■ EXERCISE INSTRUCTIONS
- 1) Rewrite the post about the heart scare between "Have I updated" and "at me indulgently.", inclusive, putting "coffee" in place of "espresso".
- 2) Answer these from the post about the heart scare:
(a) What drink sits on the narrator's desk?
(b) What religion does Kevin follow?
(c) What does the narrator agree to switch to?

6.19.2007

THIS MAY BE TOO MUCH INFORMATION

A few weeks ago Kevin and I were at work, studiously typing away on our respective laptops. I was just finishing up an email when I felt my heart try to jump into my right lung. It was a fleeting thing, so I shrugged it off as an isolated incident and kept at my work. Two minutes later, Kevin noticed me clutching at my chest.

"What's wrong?"

"I think my heart just tried to mambo into my lower esophagus."

"Does this happen often?"

"No, I've never felt this before today."

"Are you okay?"

I'm dying. I'm having a heart attack. My chest is going to explode. I want to call 911 and have them Life-Flight me to the nearest ER and begin extraordinary measures. "Yeah, I think so."

Have I updated my will lately? Have I even written a will? Who should get my "Mr. Potato Head picks his nose" t-shirt? Maybe I should just be buried in that shirt, I really like that shirt. Nobody else would appreciate its genius.

"You know, you drink a lot of caffeine. Maybe you should cut back."

My eyes slid sideways to the quad-shot iced espresso on my desk. The dewy condensate on the outside winked at me reassuringly. Cut back?

"I need my espresso, Kevin, otherwise I can't function."

"That statement is exactly why you need to cut back." He smiled at me indulgently.

Kevin is a Buddhist. Buddhists are rarely hyped-up about anything, and apparently can function perfectly well without massive injections of caffeine. Stupid Buddhists.

As if to punctuate his point, my heart took another pogo hop into my trachea. Crap.

"Okay...I'll switch to tea for a while or something."

"Good good...have you given a second thought to meditation as well?"

"Don't push your luck, Buddhist."

■ STUDY MATERIAL
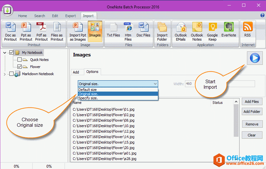Uncheck the Flower section checkbox
266x169 pixels.
click(x=19, y=67)

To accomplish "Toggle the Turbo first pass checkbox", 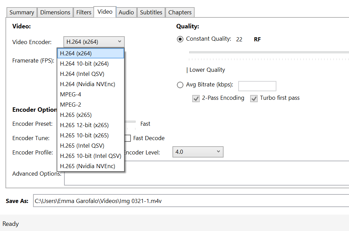I will [x=254, y=98].
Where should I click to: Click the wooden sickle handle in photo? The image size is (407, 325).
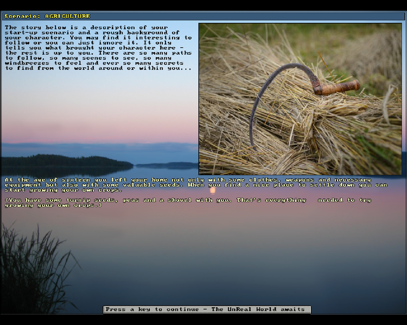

■ EXPECTED OUTPUTS
- 1)
Have I updated my will lately? Have I even written a will? Who should get my "Mr. Potato Head picks his nose" t-shirt? Maybe I should just be buried in that shirt, I really like that shirt. Nobody else would appreciate its genius.

"You know, you drink a lot of caffeine. Maybe you should cut back."

My eyes slid sideways to the quad-shot iced coffee on my desk. The dewy condensate on the outside winked at me reassuringly. Cut back?

"I need my coffee, Kevin, otherwise I can't function."

"That statement is exactly why you need to cut back." He smiled at me indulgently.

- 2)
(a) A quad-shot iced espresso.
(b) Buddhism.
(c) Tea.